* **Passage shown**:
_ _ _

But do you remember the basic grid elicitation procedure (Section 3.1.2)?

Whatever the two elements have in common is written down on the left, and

the contrast to this, which characterises the odd one out, is written down on

the right. For the first construct, the triad E1, E3, and E4 was offered, E1 and E4

were said to be similar in that they are both rather ‘friendly’, and so this

emergent pole was written down on the left, defining the ‘1’ end of the scale

for the first construct.

Likewise, elements E2, E3, and E4 were offered for the second construct, E2

and E3 were reported as similar in that they are both ‘shy’, and these were

written down on the left, defining the ‘1’ end of the scale for the second

construct.

Now, suppose that the triad offered in the case of the second construct had

been E2, E4, and E6? (Remember, which triads are offered is arbitrary: all that

matters is that they should present different combinations of elements each

time, to encourage fresh constructs.) Well, if E4 and E6 are both construed as

relatively outgoing (as indeed they are: see Table 6.7) as opposed to E2, then

‘outgoing’ would have been written down on the left, and would have defined

the ‘1’ end of the scale.

_ _ _

* **Raw data**:
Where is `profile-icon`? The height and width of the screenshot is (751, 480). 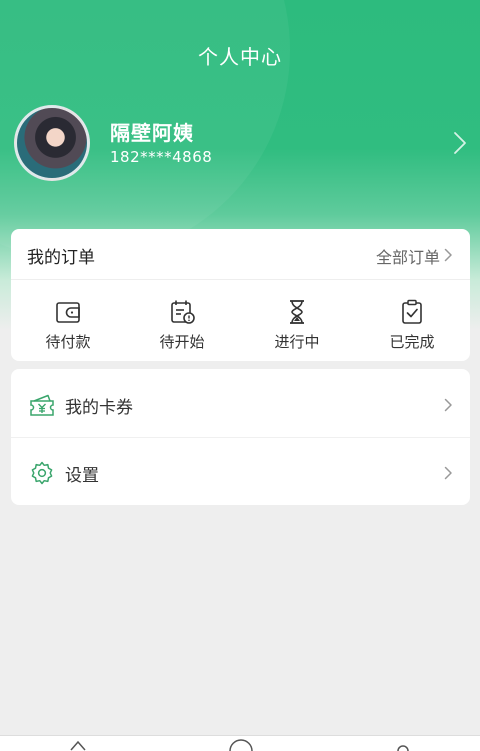 profile-icon is located at coordinates (403, 745).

_ _ _

* **Tasks to carry out**:
**1.** In the grid elicitation passage, which triad of elements was offered for the first construct?
**2.** Continue the grid elicitation passage from where it stops.

* **Responses in order**:
**1.** E1, E3, and E4.

**2.**
The meaning being conveyed by the second construct would then have been

expressed by the ratings as shown in Table 6.8. Aha! They are, indeed, strongly

related, with a sum of differences of just 4! Nothing has changed. Both versions

express the same meaning.

An element that is rated ‘5’ on a scale that runs from ‘shy = 1’ to ‘outgoing = 5’

must receive a rating of ‘1’ if the scale runs from ‘outgoing = 1’ to ‘shy = 5’, if

the same meaning is to be expressed. And so on, for all the other ratings.

But the first variant obscured the relationship that was there, for the entirely

arbitrary reason of the particular triad that was presented when construct B

was elicited.

Table 6.8 Relationship between two constructs about six people, showing a reversal

E1 E2 E3 E4 E5 E6

Against

Con A

Against

Con B

1 5

[ [ [

Con A Friendly 2 5 4 1 3 4 Remote – 4

[ [ [

Con B Outgoing 4 5 4 1 3 2 Shy

And so, when calculating construct similarity, you have to do it twice, once with

each construct as it stands; and once with the ratings of the first construct of

the pair being the same, but the rating of the second construct of the pair being

‘reversed’. On a 5-point scale, 1 reverses to 5, 2 to 4, 3 stays the same, and so

on: whatever the rating is, just subtract it from 6 to reverse it. (If you happened

to be using a 6-point scale, you’d subtract the rating from 7 to reverse it; on a 7-

point scale subtract the rating from 8 to reverse it; etc.)

Now return to our main worked example, the grid about sales clerks’

performance. Take a look at Table 6.9. This is the same as Table 6.6. The sums

of differences for each construct compared with each construct, both being

‘unreversed’, are shown, as before, in the top-right corner of the right half of

the table. However, the spare space in the right half of the table, below the

diagonal indicated by the dashes, has been used to record the sums of

differences for each construct ‘unreversed’ compared with each construct

‘reversed’. The actual reversed ratings are shown in parentheses below the

unreversed ratings in the left half of the table.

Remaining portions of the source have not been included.